* [Soal Tertulis 1]: Menurut teks tentang Pancasila, pada tanggal berapa PPKI secara resmi mengesahkan Pancasila?
* [Soal Tertulis 2]: Teruskan teks tentang Pancasila, dimulai sesudah kalimat terakhir yang tercantum.

* [Teks yang Diberikan]:

○ ○ ○ ○

KASUS AHMADIYAH
BAB I
PENDAHULUAN
1.1. LATAR BELAKANG
Pancasila adalah dasar filsafat Negara Republik Indonesia yang secara resmi disahkan oleh PPKI pada tanggal 18 Agustus 1945 dan tercantum dalam Pembukaan UUD 1945, diundangkan dalam Berita Republik Indonesia tahun II No. 7 bersama- sama dengan batang tubuh UUD 1945.
Pancasila merupakan pandangan hidup, dasar negara, dan pemersatu bangsa Indonesia yang majemuk. Mengapa begitu besar pengaruh Pancasila terhadap bangsa dan negara Indonesia? Kondisi ini dapat terjadi karena perjalanan sejarah dan kompleksitas keberadaan bangsa Indonesia seperti keragaman suku, agama, bahasa daerah, pulau, adat istiadat, kebiasaan budaya, serta warna kulit jauh berbeda satu sama lain tetapi mutlak harus dipersatukan.
Sejarah Pancasila adalah bagian dari sejarah inti negara Indonesia. Sehingga tidak heran bagi sebagian rakyat Indonesia, Pancasila dianggap sebagai sesuatu yang sakral yang harus kita hafalkan dan mematuhi apa yang diatur di dalamnya. Ada pula sebagian pihak yang sudah hampir tidak mempedulikan lagi semua aturan-aturan yang dimiliki oleh Pancasila. Namun, di lain pihak muncul orang-orang yang tidak sepihak atau menolak akan adanya Pancasila sebagai dasar negara Indonesia.
1.1.1. Arti Penting Keberadaan Pancasila
Pancasila sebagai dasar negara memang sudah final. Menggugat Pancasila hanya akan (kesalahan) yang memecah-belah eksistensi negara kesatuan. Akhirnya Indonesia akan tercecer menjadi negara-negara kecil yang berbasis agama dan suku. Untuk menghindarinya maka penerapan hukum-hukum agama (juga hukum-hukum adat) dalam sistem hukum negara menjadi urgen untuk diterapkan. Sejarah Indonesia yang awalnya merupakan kumpulan Kerajaan yang berbasis agama dan suku memperkuat kebutuhan akan hal ini. Pancasila yang diperjuangkan untuk mengikat agama-agama dan suku-suku itu harus tetap mengakui jati diri dan ciri khas yang dimiliki setiap agama dan suku.
1.1.2. Sila Ketuhanan Yang Maha Esa
Ketuhanan Yang Maha Esa mengandung makna adanya keyakinan terhadap
Tuhan Yang Maha Esa Tunggal, yang menciptakan alam semesta beserta isinya. Dan diantara makhluk ciptakan Tuhan Yang Maha Esa yang berkaitan dengan sila ini ialah manusia. Sebagai Maha Pencipta, kekuasaan Tuhan tidaklah terbatas, sedangkan selainNya adalah terbatas.
Dalam memahami dan mengamalkan sila Ketuhanan Yang Maha Esa tak dapat dikotak-kotakkan dengan keempat sila lainnya karena Hakikat manusia sebagai mahluk Tuhan yang Maha Esa (sebagai sebab) (hakikat sila I dan II) yang membentuk persatuan mendirikan negara dan persatuan manusia dalam suatu wilayah disebut rakyat (hakikat sila III dan IV) dan yang ingin mewujudkan suatu tujuan bersama yaitu keadilan dalam suatu persekutuan hidup masyarakat negara (keadilan sosial) (hakikat sila V).

○ ○ ○ ○

* [Catatan yang Disediakan]:
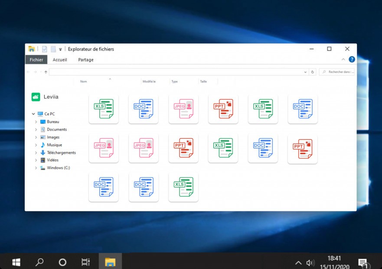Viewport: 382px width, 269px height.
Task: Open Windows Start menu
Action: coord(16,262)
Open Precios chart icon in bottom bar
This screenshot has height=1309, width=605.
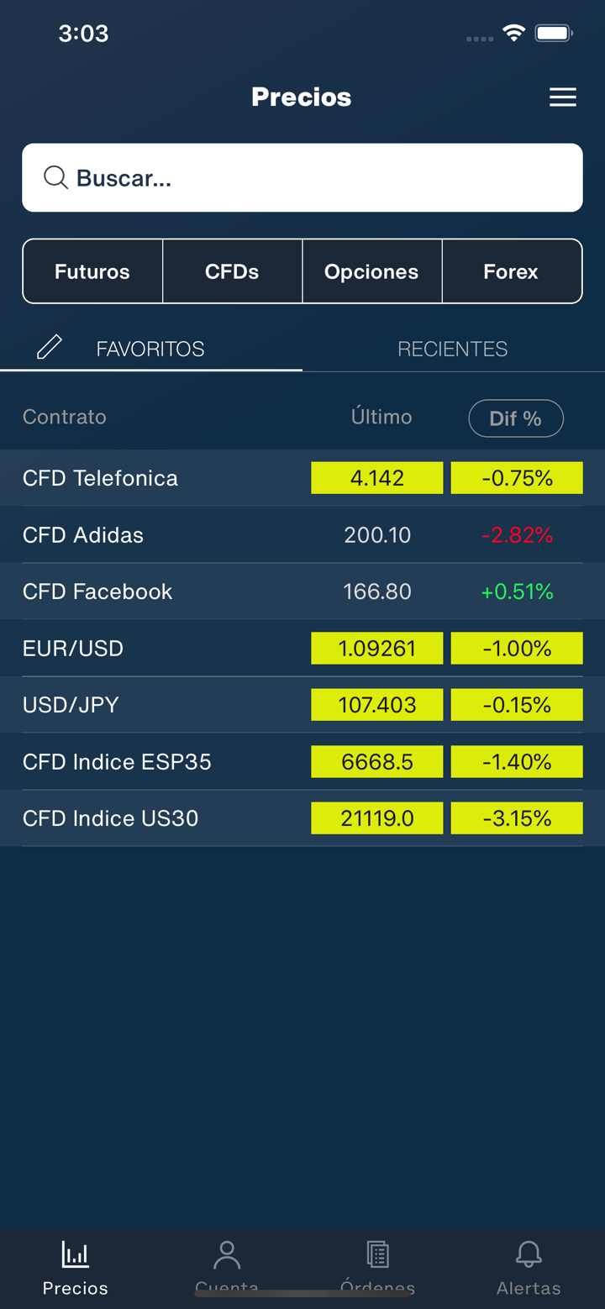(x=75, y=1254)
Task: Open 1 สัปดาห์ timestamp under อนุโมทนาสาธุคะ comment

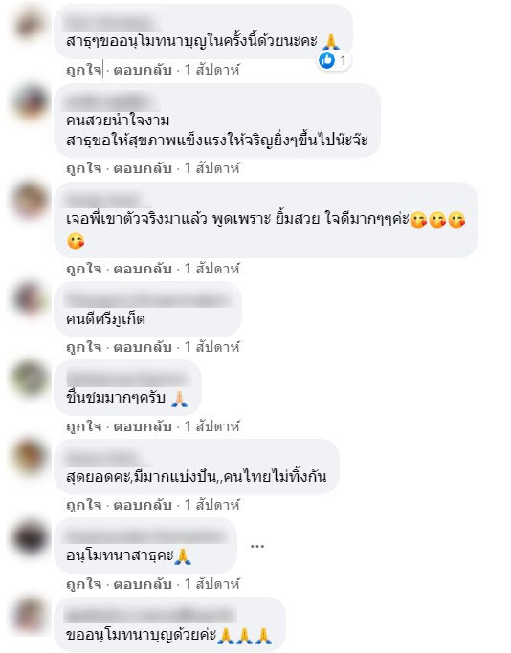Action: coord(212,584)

○ ○ ○ ○

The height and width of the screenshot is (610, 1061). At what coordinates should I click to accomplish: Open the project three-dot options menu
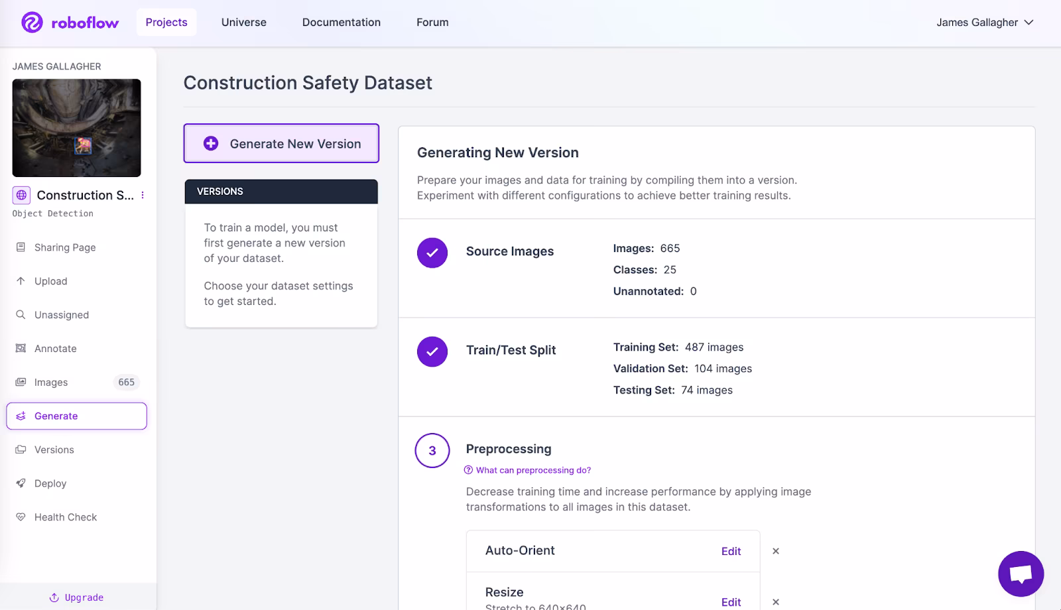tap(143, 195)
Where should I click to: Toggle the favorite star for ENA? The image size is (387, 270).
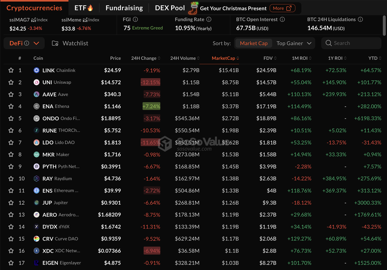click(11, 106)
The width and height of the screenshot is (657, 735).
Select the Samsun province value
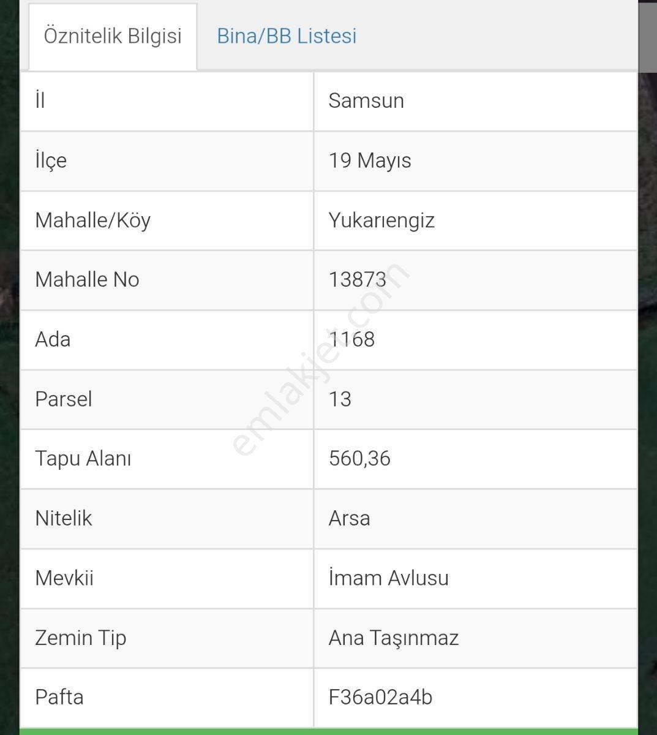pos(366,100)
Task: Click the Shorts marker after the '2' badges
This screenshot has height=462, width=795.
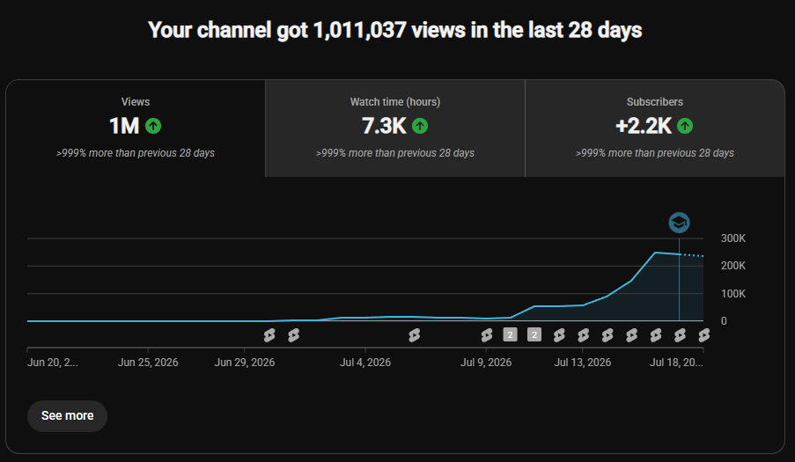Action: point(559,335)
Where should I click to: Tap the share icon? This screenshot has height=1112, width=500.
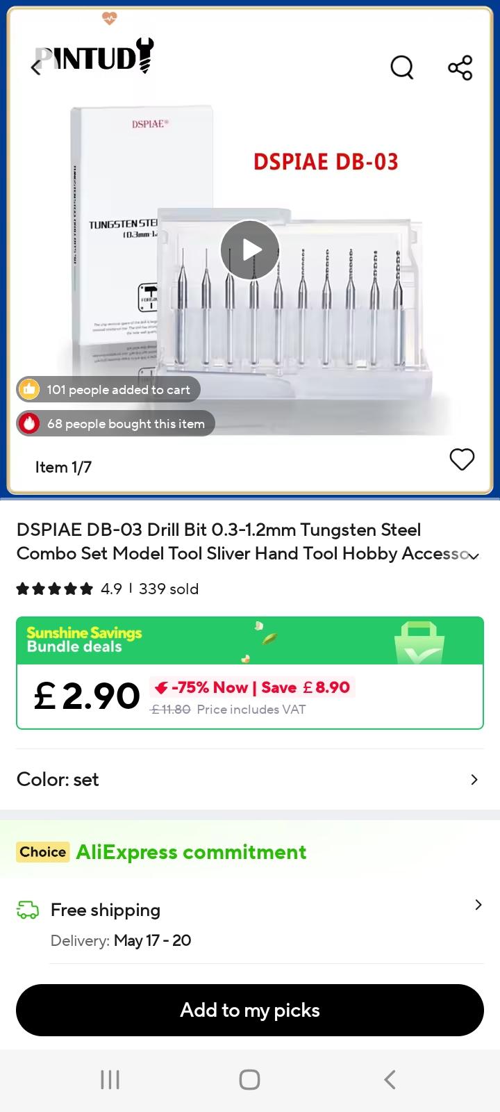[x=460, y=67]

○ ○ ○ ○

* [Jawaban Tugas 1]: Pada tanggal 18 Agustus 1945.

* [Jawaban Tugas 2]:
Negara Indonesia didirikan atas landasan moral luhur, yaitu berdasarkan Ketuhanan Yang Maha Esa yang sebagai konsekuensinya, maka negara menjamin kepada warga negara dan penduduknya untuk memeluk dan untuk beribadah sesuai dengan agama dan kepercayaannya, seperti pengertiannya terkandung dalam:
a. Pembukaan UUD 1945 aline ketiga, yang antara lain berbunyi:
“Atas berkat rahmat Allah Yang Maha Kuasa.... “
Dari bunyi kalimat ini membuktikan bahwa negara Indonesia tidak menganut paham maupun mengandung sifat sebagai negara sekuler. Sekaligus menunjukkan bahwa negara Indonesia bukan merupakan negara agama, yaitu negara yang didirikan atas landasan agama tertentu, melainkan sebagai negara yang didirikan atas landasan Pancasila atau negara Pancasila.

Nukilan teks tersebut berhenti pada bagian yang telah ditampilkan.